Il Pescara crolla con Il Taranto

Terza sconfitta consecutiva degli abruzzesi che perdono 2 a 0 contro i pugliesi

Il Pescara crolla con Il Taranto
Tgr Abruzzo
Pescara calcio

Terzo ko consecutivo di un Pescara inguardabile ed in palese crisi di identità. Subito polemiche dopo circa 90 secondi: il direttore di gara ignora un rigore per il Delfino: solare il sandwich di 2 difensori jonici su Cuppone. La punta spreca poi al quarto una ghiotta palla goal: fuori dallo specchio della porta l'impreciso diagonale. Chi rompe il ghiaccio sono gli ospiti che capitalizzano una palla inattiva al 34esimo, atavico tallone d'Achille biancazzurro. Labriola scarica sul lato corto destro dell'area pescando Antonini sul filo del fuorigioco: successiva torre per Manetta che di testa gonfia la rete. Al 41esimo ennesima topica dell'incerto direttore di gara che nega un penaty ai pugliesi: Ingrosso e Aloi mettono giu' Guida. Gli ospiti non demordono e al primo minuto di recupero raddoppiano con Tommasini che beffa Ingrosso e Crescenzi, statici sulla deviazione aerea.
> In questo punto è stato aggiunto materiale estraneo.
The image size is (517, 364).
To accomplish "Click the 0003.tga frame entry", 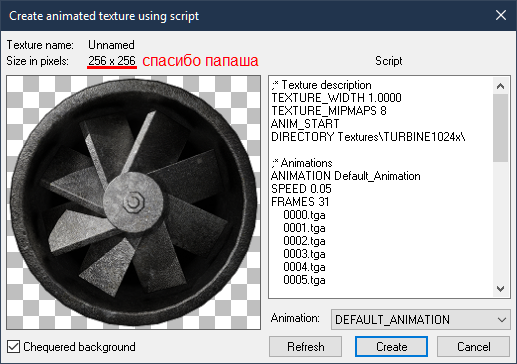I will pos(304,254).
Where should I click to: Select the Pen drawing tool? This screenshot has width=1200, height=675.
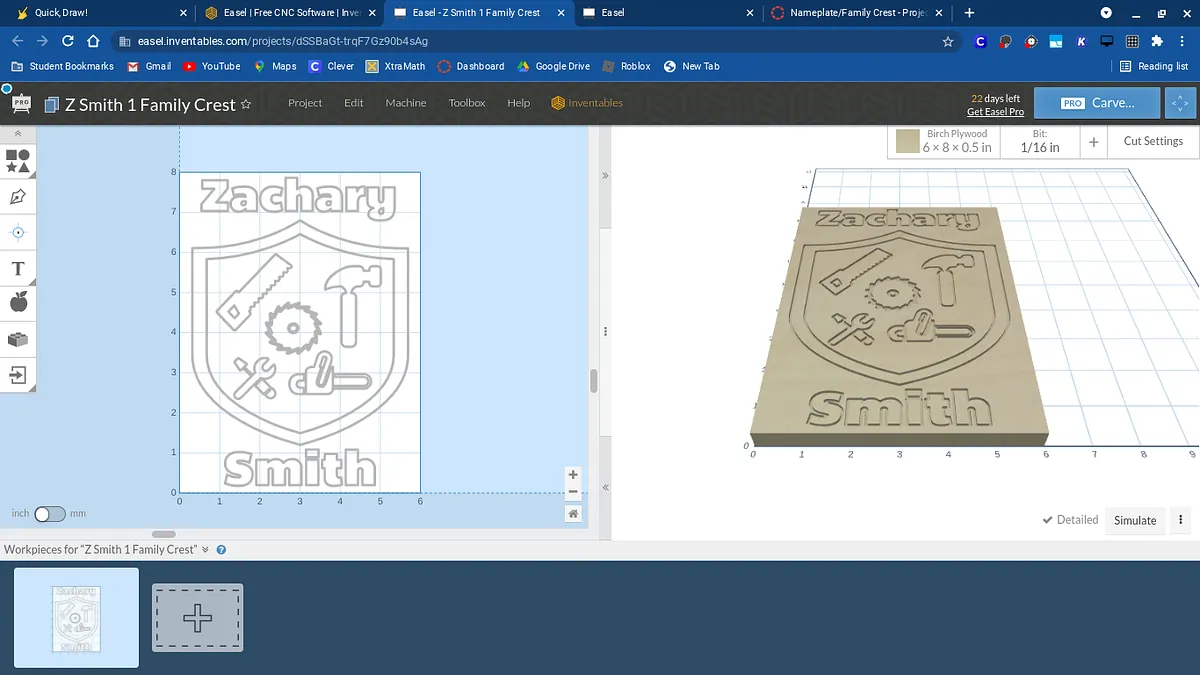pos(17,196)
Tutto nasce da un cross dalla sinistra di Guida che mette a nudo i limiti dei difensori biancazzurri.  Colombo muta spartito tattico ad inizio ripresa con tre cambi: Kolay, Delle Monache e Vergani rimpiazzano Aloi, Desogus e Lescano. Il Delfino molla l'albero di Natale passando al 4- 2- 3- 1. Piove sul bagnato: al 63esimo secondo giallo per Kraja che lascia il Pescara in 10. Giabuaa sostituisce Cuppone 4 minuti dopo. Al 76esimo sibila il montante il calcio franco di Milani che aveva rimpiazzato Crescenzi. Tommasini buca il tris al 79esimo su assist laterale di Ferrara. Gli abruzzesi chiudono in 9 per l'infortunio subito da Palmiero, non avendo piu' slot per i cambi.